The church reference is no accident, however. Numerous poems throughout the book display traces of what seems to have been a Catholic education – and a continuing interest in, if not preoccupation with, some of the issues it must have raised. In ‘Venerdi Santo’, for instance, she notes that: ‘Keen on profit, shops stay open through the hours of agony’. Titles such as ‘The Global Rewards Redemption Centre’ and ‘La Penserosa’ are also indicative, the latter talking of a ‘truncated simile / swathed in religion’s cold abstract love’. Sometimes single lines can leave an indelible spiritual impression: ‘The dead enrich the soil with their ruin. (‘Rostra’). At other times there are witty adaptations: ‘Your true self has left / the square halo of a living saint’. (‘Oh Anachronism’).

In the second half of this New and Selected Ryan also begins to travel beyond the confines of inner-city Sydney and Melbourne. In ‘Travellers from the New World’, she attempts almost a mini-version of her friend John Forbes’ classic, ‘Europe: A Guide for Ken Searle’. (‘England was antipodean must / Switzerland was grouse We stayed with friends’). Vietnam gets a mention, even if only a satirical one, via the mouth of a returning Aussie tourist. ‘This restaurant’s divine They’re refugees / Asians are beautiful don’t you think, quite hairless / She wore apricot chiffon There were kids everywhere / So demanding. Am I missing? / I guess you’re going soon…’ (‘Eating Vietnamese’).

Another feature of the book’s second half is Ryan’s increasing use of traditional forms, especially sonnets (and, in one case, a sestina). Here the poet often uses a steady iambic pentameter and regular rhyme scheme which make the poems seem more timeless than contemporary (as much of the rest of Ryan’s work so clearly is). The last two lines of ‘When I consider’ show something of this effect: ‘and chafing through the cars I fall to think / how sorrows lift and pleasures cauterise’, the last line a paradox even Shakespeare or Donne might have been proud of.

An equally traditional development towards the end of the book is the increasingly frequent use of Greek myth, a strategy which has not been much in vogue since the nineteenth century but which Ryan employs either to evoke the detail and emotions of the original circumstance or to show its modern applications (sometimes both in the same poem). Not unlike the late Peter Porter, Gig Ryan also ranges freely across some interesting historical figures: Paganini, Mary Wollstonecraft, Pushkin, Cosima Wagner, Savonarola and Tchaikovsky, to name a few.
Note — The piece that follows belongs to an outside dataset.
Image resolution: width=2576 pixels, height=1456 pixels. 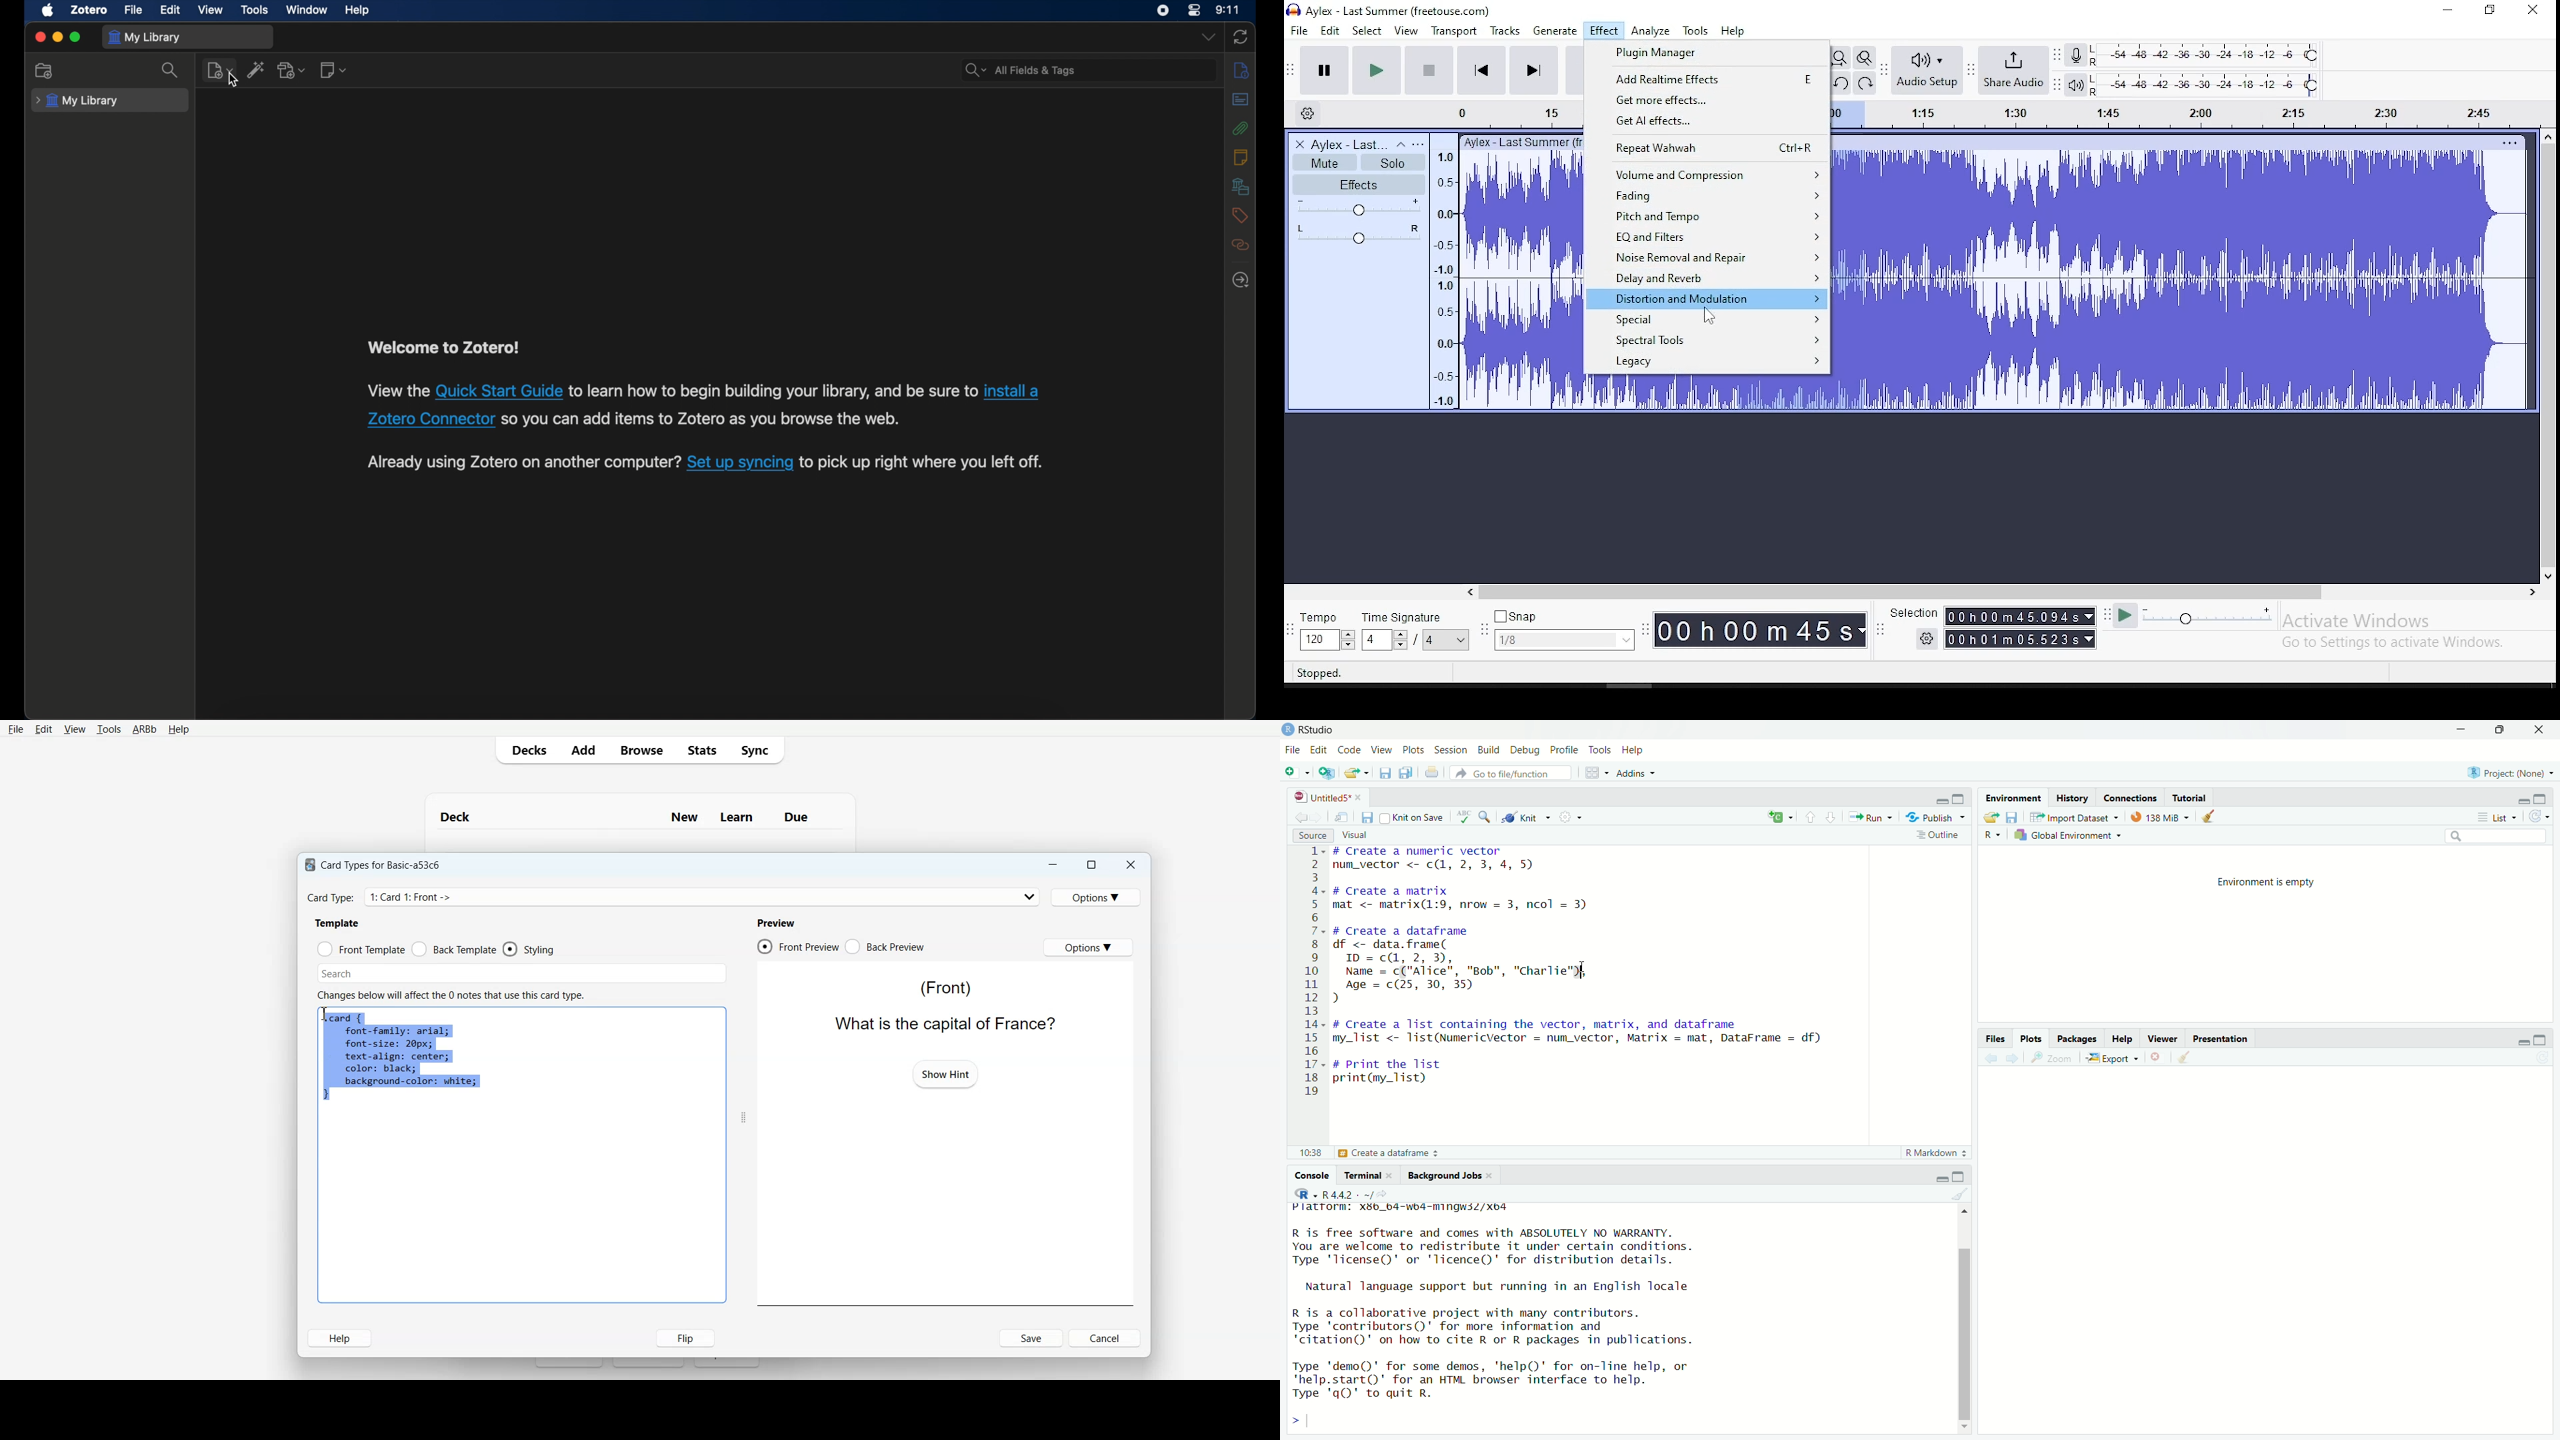 What do you see at coordinates (1599, 750) in the screenshot?
I see `Tools` at bounding box center [1599, 750].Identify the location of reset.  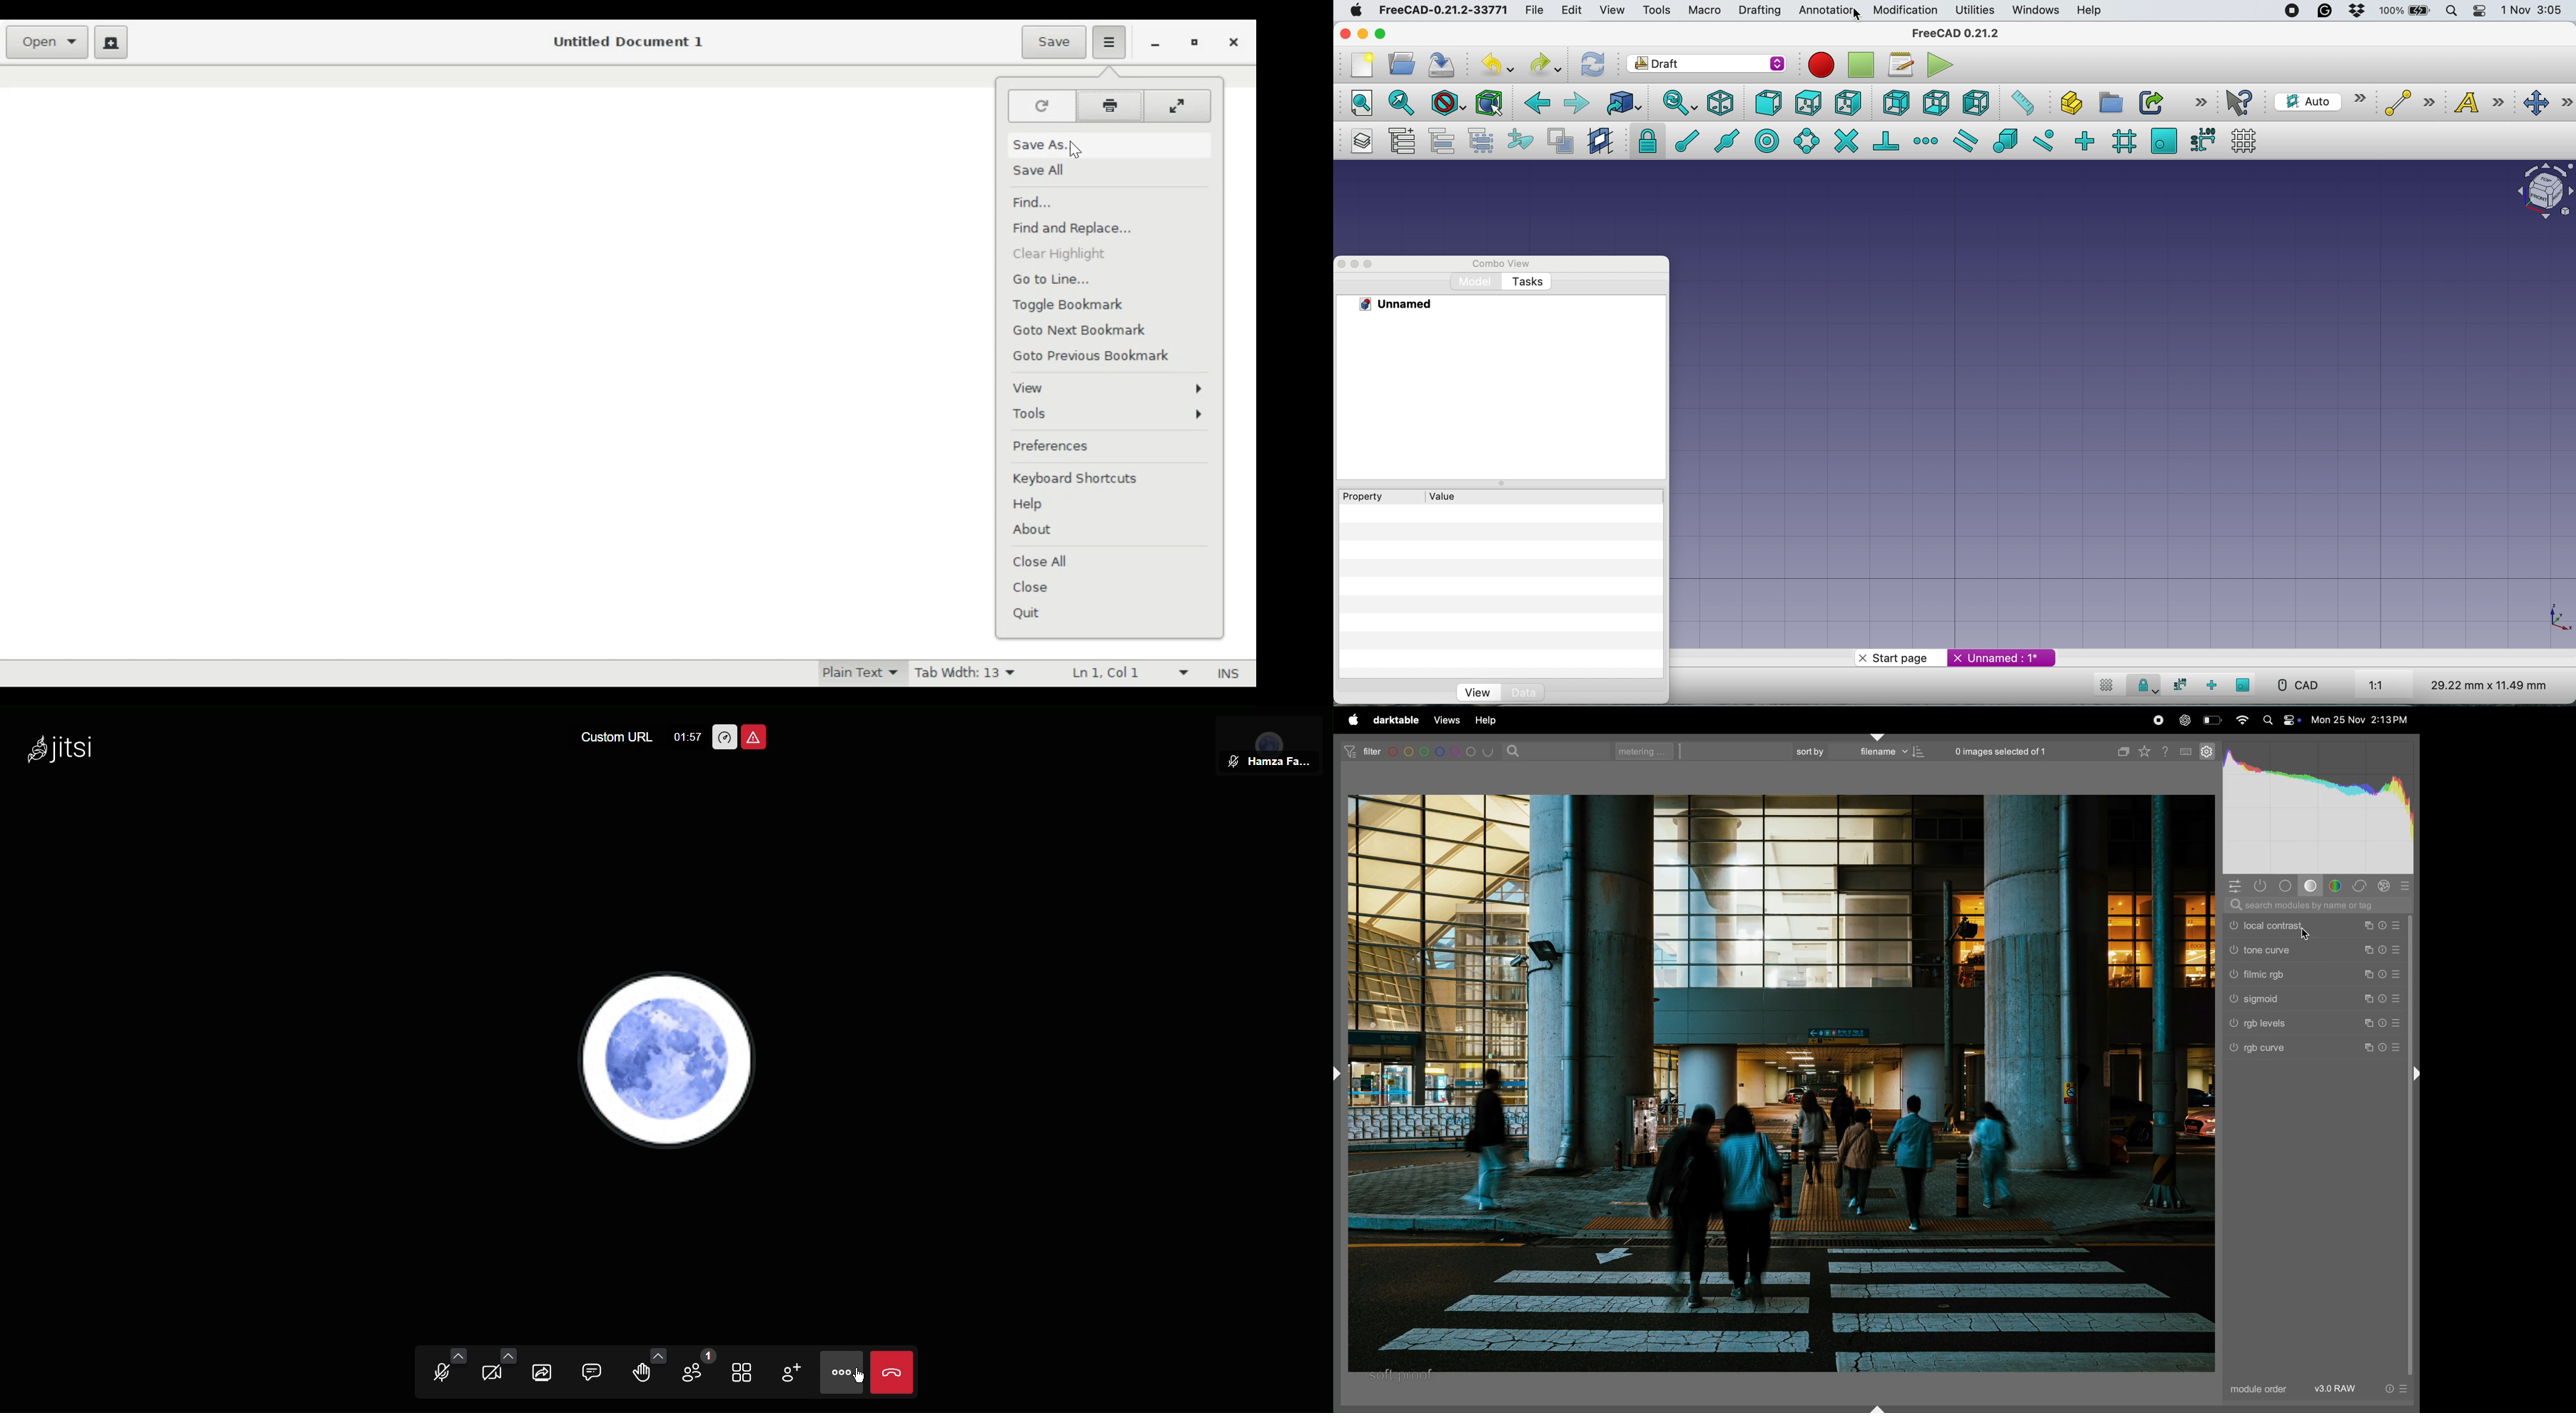
(2389, 1388).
These mainly short poems are often clearly articulated monologues. Several of them, for example ‘Paganini’ and ‘Pushkin’, are among Ryan’s most direct and forceful work.

Gig Ryan’s New & Selected will not, however, be an ‘easy read’ for everyone. It wasn’t for this reviewer. Some will feel the complexity of Ryan’s verse to be essential to its effect; others may argue that, at the very least, it blunts the impact of her more political poems. In this review I have discussed mainly poems which most readers will find accessible. A not unfair example of the many which are less so can be found in the opening stanza of the book’s closing poem, ‘Southern Aurora’: ‘You have to unclip the world to think it / from cloyed screen or scream words haste / their loot and return to her/his sleep-out / sucking troth’s lozenge / as the film waves magnolia / on brushed sky childhood seams / and a tinny cafe’s wine plaits the house languages and Euro-pop…’

‘Difficulty’ has been a feature of much good poetry for a long time. John Donne and Gerard Manley Hopkins are just two cases in point. Hart Crane and Wallace Stevens are a couple more. Whether or not a poem like ‘Southern Aurora’ is ‘difficult’ in the same way, and for the same reasons, may ultimately be a matter of an individual reader’s taste and temperament.